# Lost a kit (shy)



## rabbitfarmer (Jun 24, 2012)

We've lost kits before, but they were always newborns. This is the first older kit we lost. She was 8 wks old. Honestly i had doubts as to whether she would live, so i was surprised she made it this long. She was the runt of the bunch. Her brothers and sisters towered over her. a lot of times I would go to feed them and couldn't find her, because she would be hidden behind a sibling. Which BTW is how she got her name "shy". Because was always hiding behind a sibling or her mom. She was 1/2 the size of her brothers and sisters. But here is a picture of Shy. My 9 year old is holding her. The towel is because she's afraid the rabbits will poop or pee on her LOL!

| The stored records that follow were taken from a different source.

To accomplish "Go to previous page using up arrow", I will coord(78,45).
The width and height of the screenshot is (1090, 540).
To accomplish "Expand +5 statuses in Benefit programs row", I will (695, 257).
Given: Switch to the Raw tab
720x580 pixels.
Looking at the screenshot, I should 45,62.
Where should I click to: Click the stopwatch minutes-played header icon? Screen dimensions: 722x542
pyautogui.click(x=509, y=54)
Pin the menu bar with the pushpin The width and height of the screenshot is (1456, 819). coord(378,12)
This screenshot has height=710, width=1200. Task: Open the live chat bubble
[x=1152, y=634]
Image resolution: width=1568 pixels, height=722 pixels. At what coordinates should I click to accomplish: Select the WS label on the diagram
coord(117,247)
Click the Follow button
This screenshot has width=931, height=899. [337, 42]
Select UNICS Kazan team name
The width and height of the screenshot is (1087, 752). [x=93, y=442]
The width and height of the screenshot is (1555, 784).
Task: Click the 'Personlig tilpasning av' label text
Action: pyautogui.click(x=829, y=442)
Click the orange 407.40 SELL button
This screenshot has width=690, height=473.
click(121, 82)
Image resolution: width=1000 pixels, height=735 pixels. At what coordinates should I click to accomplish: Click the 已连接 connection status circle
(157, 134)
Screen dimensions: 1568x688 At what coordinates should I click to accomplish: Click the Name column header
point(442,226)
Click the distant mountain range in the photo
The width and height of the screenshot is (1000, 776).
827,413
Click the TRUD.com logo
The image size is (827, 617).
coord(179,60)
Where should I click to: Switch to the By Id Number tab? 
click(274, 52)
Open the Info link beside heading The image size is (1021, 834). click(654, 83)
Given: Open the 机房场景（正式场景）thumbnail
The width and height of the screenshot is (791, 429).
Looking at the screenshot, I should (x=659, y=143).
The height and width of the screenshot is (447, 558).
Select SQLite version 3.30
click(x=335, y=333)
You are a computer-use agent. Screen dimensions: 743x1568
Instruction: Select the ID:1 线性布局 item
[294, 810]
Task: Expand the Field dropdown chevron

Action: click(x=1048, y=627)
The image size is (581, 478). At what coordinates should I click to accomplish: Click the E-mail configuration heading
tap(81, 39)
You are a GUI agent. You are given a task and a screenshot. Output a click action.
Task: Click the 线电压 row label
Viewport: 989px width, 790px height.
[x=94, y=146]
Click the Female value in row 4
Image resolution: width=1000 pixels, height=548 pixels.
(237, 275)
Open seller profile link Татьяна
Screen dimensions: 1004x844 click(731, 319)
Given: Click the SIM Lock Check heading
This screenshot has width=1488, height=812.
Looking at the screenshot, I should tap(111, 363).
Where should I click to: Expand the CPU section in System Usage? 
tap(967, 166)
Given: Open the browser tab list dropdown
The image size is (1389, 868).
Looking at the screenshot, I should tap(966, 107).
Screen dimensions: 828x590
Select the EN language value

BTW besides being smaller than the other rabbits, she really looked nothing like them. Of course being our rabbits are a mixed breed (lion head and rex mix). You never really know what they'll look like. But she seemed to have more of the smoother look to her, plus more of a light brown fur. Whereas her siblings are all gray or white and have more of the lion head look. They look like a bunch of fluff balls 

Christina mom to 4 girls, lots of rabbits, and a dog


----------



## I_heart_Fraggles (Jun 24, 2012)

:hug::rip::rainbow:ink iris:
Sorry for your loss. Binky free sweet girl.


----------



## LakeCondo (Jun 24, 2012)

I'm sorry it happened.


----------



## gmas rabbit (Jun 25, 2012)

so so sorry for your loss, it is so hard to loss them once you get attached. Binky free little one.


----------



## rabbitfarmer (Jun 25, 2012)

yes she'll be missed. She was a sweet little thing and would let anyone hold her.


----------



## Nancy McClelland (Jun 25, 2012)

We're so sorry you lost Shy, she was a pretty little girl. Rest in peace little one.


----------



## Tuckerbunnies (Jun 25, 2012)

So sorry for your loss
She was a beautiful

Binky free at the Bridge little one xxx


----------



## katherine at sacred stories (Jul 5, 2012)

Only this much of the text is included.